Before the sisters started Haim, they were with Rockinhaim, a multi-generational family band that performed a deep repertoire of classic rock covers and played around their home in the San Fernando Valley. They broke up and started writing their own songs in 2007, but their first accomplished but light-hearted pop-rock singles like “Falling” and “The Wire” felt covered in a sparkle that kept them from cutting too much. Their second album, “Something to Tell You” from 2017, was even more stylish, featuring expertly crafted songs that still lacked the necessary friction. Those interlocking parts fitted together so tightly that no fresh air could enter.
“Women in Music Pt. III“ however, it starts with a series of sounds that seem to drift through an open window: a baritone saxophone riff, voices listening to hearsay, and a kick drum that doesn’t evoke the perfection of the studio as much as if someone on the street hit a dinghy. garbage . Here, finally, is what is missing in the most hermetic moments of the Haim sound: ambience, personality. “My city, which I just returned from the Boulevard, can’t stop crying,” Danielle sings in “Los Angeles.” Like many of these songs, it’s an ode to feeling lonely in a crowded place, whether it’s a blocked Los Angeles freeway or, even more unlikely, a band with two brothers who know him well enough to finish their prayers.

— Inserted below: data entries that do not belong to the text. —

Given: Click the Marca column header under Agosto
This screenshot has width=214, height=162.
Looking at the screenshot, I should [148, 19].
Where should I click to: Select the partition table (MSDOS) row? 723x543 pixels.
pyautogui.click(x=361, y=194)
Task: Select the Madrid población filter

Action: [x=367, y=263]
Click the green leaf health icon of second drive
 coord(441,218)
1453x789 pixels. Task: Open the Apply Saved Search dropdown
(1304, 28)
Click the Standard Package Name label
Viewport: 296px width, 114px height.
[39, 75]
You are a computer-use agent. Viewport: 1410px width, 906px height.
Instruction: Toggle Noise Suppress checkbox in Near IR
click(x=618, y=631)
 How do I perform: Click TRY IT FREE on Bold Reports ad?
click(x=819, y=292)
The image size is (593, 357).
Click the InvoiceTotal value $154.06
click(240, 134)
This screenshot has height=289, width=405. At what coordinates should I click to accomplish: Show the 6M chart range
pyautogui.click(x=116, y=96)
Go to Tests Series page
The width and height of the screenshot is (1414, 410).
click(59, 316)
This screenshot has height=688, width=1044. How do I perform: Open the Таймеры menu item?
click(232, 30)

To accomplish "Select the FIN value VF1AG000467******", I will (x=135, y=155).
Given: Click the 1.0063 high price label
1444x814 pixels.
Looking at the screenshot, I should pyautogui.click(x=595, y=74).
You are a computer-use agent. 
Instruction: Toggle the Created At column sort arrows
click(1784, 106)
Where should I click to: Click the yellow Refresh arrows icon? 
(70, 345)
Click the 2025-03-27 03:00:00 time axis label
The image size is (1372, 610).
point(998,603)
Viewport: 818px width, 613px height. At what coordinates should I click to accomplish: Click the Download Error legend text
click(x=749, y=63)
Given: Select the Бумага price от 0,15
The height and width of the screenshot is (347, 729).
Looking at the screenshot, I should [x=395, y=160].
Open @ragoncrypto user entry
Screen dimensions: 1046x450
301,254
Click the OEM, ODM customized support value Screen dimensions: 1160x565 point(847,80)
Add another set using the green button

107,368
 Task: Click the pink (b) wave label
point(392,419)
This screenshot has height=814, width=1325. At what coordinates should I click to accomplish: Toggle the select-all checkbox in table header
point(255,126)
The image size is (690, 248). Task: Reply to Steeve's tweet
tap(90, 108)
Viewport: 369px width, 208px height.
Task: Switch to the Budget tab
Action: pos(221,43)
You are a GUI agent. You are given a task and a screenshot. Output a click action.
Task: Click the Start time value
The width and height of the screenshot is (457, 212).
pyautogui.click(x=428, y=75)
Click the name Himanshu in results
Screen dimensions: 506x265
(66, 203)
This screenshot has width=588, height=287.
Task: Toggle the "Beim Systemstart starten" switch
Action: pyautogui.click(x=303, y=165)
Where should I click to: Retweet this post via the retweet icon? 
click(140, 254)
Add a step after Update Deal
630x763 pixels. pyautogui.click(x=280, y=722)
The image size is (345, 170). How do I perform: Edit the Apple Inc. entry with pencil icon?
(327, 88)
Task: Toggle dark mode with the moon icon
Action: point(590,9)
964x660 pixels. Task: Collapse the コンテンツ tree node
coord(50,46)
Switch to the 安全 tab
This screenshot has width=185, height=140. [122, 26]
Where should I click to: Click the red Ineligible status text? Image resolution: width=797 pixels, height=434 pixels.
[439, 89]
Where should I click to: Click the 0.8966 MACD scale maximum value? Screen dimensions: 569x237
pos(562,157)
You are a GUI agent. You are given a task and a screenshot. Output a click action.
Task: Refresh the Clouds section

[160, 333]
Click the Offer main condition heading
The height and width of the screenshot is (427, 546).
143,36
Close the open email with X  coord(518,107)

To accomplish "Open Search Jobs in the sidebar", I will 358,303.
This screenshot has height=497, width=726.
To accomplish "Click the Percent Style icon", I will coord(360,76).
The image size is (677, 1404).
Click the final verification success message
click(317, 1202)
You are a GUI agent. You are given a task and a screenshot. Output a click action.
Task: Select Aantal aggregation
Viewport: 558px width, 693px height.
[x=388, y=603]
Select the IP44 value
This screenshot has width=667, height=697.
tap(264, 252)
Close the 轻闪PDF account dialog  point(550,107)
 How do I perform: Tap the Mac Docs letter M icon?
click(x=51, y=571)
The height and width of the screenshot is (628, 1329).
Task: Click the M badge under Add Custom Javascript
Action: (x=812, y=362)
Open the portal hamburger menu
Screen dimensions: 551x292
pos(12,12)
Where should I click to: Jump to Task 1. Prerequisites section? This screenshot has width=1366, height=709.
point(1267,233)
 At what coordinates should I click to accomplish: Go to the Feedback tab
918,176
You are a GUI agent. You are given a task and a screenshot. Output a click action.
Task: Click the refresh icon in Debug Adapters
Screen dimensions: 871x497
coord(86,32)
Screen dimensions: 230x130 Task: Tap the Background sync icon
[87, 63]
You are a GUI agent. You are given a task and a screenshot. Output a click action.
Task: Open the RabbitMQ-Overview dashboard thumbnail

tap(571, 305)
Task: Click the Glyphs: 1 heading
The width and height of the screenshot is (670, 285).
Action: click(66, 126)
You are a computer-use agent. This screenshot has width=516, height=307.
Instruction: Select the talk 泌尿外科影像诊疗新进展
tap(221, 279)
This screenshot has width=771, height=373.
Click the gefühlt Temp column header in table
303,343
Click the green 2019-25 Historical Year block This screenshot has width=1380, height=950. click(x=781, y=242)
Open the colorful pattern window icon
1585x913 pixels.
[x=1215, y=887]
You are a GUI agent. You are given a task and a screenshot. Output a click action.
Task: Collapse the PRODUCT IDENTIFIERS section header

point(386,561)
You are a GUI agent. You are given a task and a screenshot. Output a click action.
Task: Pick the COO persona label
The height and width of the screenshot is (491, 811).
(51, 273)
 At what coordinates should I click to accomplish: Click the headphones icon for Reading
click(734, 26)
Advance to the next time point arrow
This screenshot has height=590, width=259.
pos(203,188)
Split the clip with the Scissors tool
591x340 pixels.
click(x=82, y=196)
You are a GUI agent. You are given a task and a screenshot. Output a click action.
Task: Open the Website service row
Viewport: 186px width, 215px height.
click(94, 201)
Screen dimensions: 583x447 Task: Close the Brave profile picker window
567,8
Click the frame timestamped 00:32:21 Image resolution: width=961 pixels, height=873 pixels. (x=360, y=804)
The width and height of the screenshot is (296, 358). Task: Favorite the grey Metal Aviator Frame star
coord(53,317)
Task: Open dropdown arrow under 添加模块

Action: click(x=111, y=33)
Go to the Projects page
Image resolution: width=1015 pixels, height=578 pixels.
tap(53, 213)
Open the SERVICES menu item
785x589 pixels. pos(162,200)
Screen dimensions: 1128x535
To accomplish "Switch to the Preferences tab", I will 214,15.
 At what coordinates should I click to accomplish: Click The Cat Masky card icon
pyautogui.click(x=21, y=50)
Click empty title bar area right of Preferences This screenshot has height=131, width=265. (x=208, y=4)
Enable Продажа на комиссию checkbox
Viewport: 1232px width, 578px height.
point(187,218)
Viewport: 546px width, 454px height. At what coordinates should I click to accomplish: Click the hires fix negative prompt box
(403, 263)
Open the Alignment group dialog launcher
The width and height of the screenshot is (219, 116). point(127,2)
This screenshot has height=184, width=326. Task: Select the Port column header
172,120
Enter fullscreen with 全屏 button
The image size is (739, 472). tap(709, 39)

Danielle, who is Haim’s main lyricist, experienced a bout of depression after touring “Something to Tell You”, in part caused by the fact that her partner, Ariel Rechtshaid, had been diagnosed with testicular cancer. (Rechtshaid is a prolific Grammy-winning producer best known for his dizzy and shape-shifting sounds; he’s been working with Haim from time to time since “Days Are Gone”).
A therapist suggested Danielle try to break out of her funk, and that slow progress is evident in some of the new album’s most shocking songs, from the uncompromising howl of “I’ll Been Down” to the steely and determined “Now. I’m on it. ” The experience has made her a more vivid and resonant writer. “Women in Music” is textured with finely observed feelings and suggestive images (“I have to leave the engine running, in the front seat, in my mother’s winter coat”).
Danielle co-produced the album along with Rechtshaid and former Vampire Weekend instrumentalist Rostam Batmanglij. Occasionally they overload the arrangements with too many sonic quirks or spoken word bridges, but most of the time their risks are rewarding. The excellent single “The Steps” contrasts roughly cut guitars with the sisters’ lucid harmonies; the slow and sumptuous “Gasoline” evokes a Sheryl Crow song on a handful of jelly beans.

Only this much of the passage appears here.